As per the patient-like-me analysis, we have shown that it is possible to study a new case (that has been unseen to the classifier) in the context of those around it, to gain extra insight into it. For example, the correctly classified cases (as shown in Fig. 6) can be used as examples of correctly labelled and classified patients. Studying the associated training cases within the embedding can strengthen the confidence in the findings arising during the investigation of new patients.

The proposed method has not been correct in the classification of 28% of the test cases since the proposed approach relies on the quality of the initial CNN model to produce the embedding. However, it is worth noting that several of those misclassified cases (as shown in Fig. 7) had BI-RADS scores that would indicate suspicion of malignancy, the borderline score in this classification, which may justify the decision made by the classifier based on the features extracted automatically from the mammograms. The selection of the model is justified through its strong predictive capabilities originally, and its use is for the features of the publicly available dataset and model.

It is intended that the FIN methodology proposed can be used to provide useful and insightful visualisations to clinicians and radiologists, for the use of this extra information to assist in a ‘patient like me’ approach to attain further insights into the workings of the classifier and visualisations. To improve this further, future work could consider the use of active learning45 to continuously improve the embedding. Before any pathology is taken, a case can be projected onto the FIN embedding and studied in the context of their neighbouring cases. Then, where pathology is taken, this information can be included and the methodology updated to improve the model, leading to a better ‘patient like me’ approach for future patients.

One of the endeavours of this study was to exploit the predictive capabilities of a deep learning model.
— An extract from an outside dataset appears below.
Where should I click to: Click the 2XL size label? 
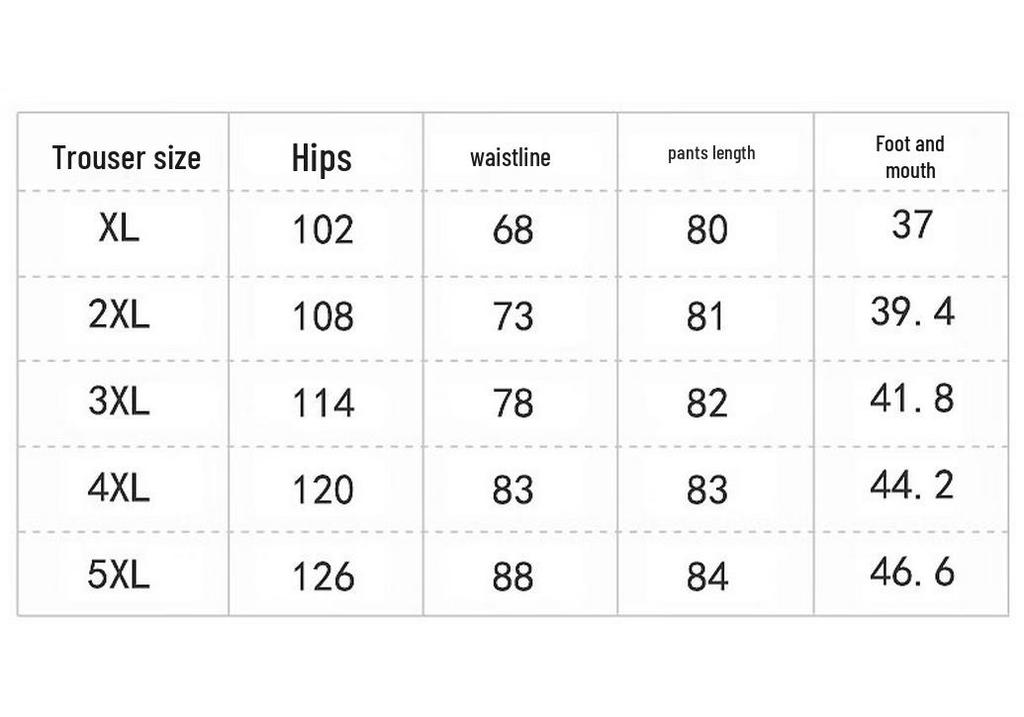[119, 314]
The FIN methodology has helped to further the understanding of how the CNN classification process works in this study. The Fisher Information metric has provided a robust mechanism to maximise the separation between the different classes, whilst retaining the cohesion of the group of cases with similar characteristics and has allowed for a visual representation of a pre-trained model which exploits the predictive capabilities of an image classification task using CNN. Associated information using clinical literature is able to append reasoning to the classification, such as information on the shape or type of lesion and the BI-RADS scores. This assists with the link between the human clinician and the machine learning classifier.

The use of the FIN methodology shows that this process can be applied to represent clinical data, classified through a CNN model which is very powerful but traditionally difficult to interpret. A Fisher-informed approach can add insight into the predictive capabilities and as described, can assist in the breast cancer diagnostic process.
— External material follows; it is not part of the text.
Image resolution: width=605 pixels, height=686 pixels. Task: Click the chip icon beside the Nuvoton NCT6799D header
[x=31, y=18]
In summary, in this study we propose a novel visualisation using FIN containing accurate information about data points' similarities that can provide intelligence about neighbouring data points. This was successfully applied to training and independent test cases and enabled the analysis of breast cancer data using a ‘patient-like-me’ approach. We showed how this visualisation could be used in a clinical setting to better understand the characteristics of a patient and facilitate the analysis and decision-making process in breast cancer diagnosis, which may help improve diagnostic accuracy and reduce overdiagnosis. A limitation of the proposed method is that the calculation of the FI distances when creating the embedding may be slow depending on the number of data points and the sizes of the images. However, existing implementations can be used in a high-performance computing cluster which can reduce the time considerably.